• [RECORDS]:
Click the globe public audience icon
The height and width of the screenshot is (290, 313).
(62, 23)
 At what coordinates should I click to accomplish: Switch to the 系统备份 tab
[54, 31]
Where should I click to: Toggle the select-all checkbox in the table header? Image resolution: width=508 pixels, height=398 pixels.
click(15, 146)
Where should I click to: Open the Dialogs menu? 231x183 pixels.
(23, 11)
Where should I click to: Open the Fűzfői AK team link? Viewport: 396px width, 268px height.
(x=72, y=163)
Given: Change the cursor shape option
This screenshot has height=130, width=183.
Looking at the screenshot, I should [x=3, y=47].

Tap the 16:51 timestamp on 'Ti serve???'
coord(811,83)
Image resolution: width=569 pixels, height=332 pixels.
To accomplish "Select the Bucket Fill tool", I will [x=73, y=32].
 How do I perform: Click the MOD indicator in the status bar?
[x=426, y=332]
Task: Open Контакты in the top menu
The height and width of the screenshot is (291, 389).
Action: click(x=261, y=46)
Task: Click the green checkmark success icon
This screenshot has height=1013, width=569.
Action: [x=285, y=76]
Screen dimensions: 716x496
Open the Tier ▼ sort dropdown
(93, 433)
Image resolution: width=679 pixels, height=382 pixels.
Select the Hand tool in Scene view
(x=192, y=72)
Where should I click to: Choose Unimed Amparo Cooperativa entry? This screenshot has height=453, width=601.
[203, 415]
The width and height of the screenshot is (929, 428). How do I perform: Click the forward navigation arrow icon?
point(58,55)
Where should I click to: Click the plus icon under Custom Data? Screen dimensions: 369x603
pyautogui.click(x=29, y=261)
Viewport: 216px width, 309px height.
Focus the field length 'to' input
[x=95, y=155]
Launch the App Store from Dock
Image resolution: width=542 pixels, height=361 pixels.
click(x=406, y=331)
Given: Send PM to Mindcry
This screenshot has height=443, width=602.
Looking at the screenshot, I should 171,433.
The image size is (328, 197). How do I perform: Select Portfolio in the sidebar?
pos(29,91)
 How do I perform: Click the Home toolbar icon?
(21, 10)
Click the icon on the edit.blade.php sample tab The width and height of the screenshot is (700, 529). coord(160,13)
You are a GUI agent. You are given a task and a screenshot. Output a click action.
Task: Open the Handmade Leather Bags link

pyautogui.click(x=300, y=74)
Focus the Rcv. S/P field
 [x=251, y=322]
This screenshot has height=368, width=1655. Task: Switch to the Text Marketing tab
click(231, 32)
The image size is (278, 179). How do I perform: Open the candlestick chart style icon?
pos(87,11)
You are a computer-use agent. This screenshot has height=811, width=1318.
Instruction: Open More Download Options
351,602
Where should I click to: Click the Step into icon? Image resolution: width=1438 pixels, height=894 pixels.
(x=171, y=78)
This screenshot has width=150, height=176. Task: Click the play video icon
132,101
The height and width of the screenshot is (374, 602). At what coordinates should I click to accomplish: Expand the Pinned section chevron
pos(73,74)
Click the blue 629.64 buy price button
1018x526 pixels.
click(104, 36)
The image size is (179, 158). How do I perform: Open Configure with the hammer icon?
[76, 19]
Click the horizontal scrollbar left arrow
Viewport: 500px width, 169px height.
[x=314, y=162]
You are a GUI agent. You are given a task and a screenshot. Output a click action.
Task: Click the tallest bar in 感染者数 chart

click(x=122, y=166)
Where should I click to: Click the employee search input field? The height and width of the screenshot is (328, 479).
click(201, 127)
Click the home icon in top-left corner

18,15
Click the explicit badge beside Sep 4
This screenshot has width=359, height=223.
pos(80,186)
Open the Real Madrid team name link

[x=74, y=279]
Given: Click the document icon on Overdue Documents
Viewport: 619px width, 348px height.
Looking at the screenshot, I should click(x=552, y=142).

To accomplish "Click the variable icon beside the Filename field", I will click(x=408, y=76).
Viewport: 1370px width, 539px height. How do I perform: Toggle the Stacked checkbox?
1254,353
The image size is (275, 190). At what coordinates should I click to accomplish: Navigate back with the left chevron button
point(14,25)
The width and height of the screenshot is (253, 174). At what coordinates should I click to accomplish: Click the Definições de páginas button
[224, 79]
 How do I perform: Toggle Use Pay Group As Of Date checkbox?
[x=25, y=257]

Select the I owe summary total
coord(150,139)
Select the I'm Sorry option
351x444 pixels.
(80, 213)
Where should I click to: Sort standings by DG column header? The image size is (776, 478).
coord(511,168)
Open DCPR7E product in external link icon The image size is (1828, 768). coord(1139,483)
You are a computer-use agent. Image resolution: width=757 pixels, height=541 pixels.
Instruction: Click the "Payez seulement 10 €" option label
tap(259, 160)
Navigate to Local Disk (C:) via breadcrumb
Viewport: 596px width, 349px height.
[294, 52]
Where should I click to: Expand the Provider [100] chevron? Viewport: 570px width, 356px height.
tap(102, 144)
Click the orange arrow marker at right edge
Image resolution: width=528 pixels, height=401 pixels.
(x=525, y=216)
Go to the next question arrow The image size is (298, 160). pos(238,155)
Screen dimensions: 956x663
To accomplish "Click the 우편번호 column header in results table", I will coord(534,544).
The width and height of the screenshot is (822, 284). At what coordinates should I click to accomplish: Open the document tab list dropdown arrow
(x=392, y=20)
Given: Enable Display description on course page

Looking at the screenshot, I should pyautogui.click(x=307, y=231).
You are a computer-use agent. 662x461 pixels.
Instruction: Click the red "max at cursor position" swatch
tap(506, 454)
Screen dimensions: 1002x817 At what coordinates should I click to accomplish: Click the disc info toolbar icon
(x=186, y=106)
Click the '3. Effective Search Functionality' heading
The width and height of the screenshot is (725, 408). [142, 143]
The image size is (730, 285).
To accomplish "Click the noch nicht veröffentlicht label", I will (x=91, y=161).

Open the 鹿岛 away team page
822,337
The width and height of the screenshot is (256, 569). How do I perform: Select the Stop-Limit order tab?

• [ACTIVITY]: Each line that holds the string "beside" is to be copied from the entries above.

• [WRITTEN ANSWER]:
Click the explicit badge beside Sep 4
To accomplish "Click the variable icon beside the Filename field", I will click(x=408, y=76).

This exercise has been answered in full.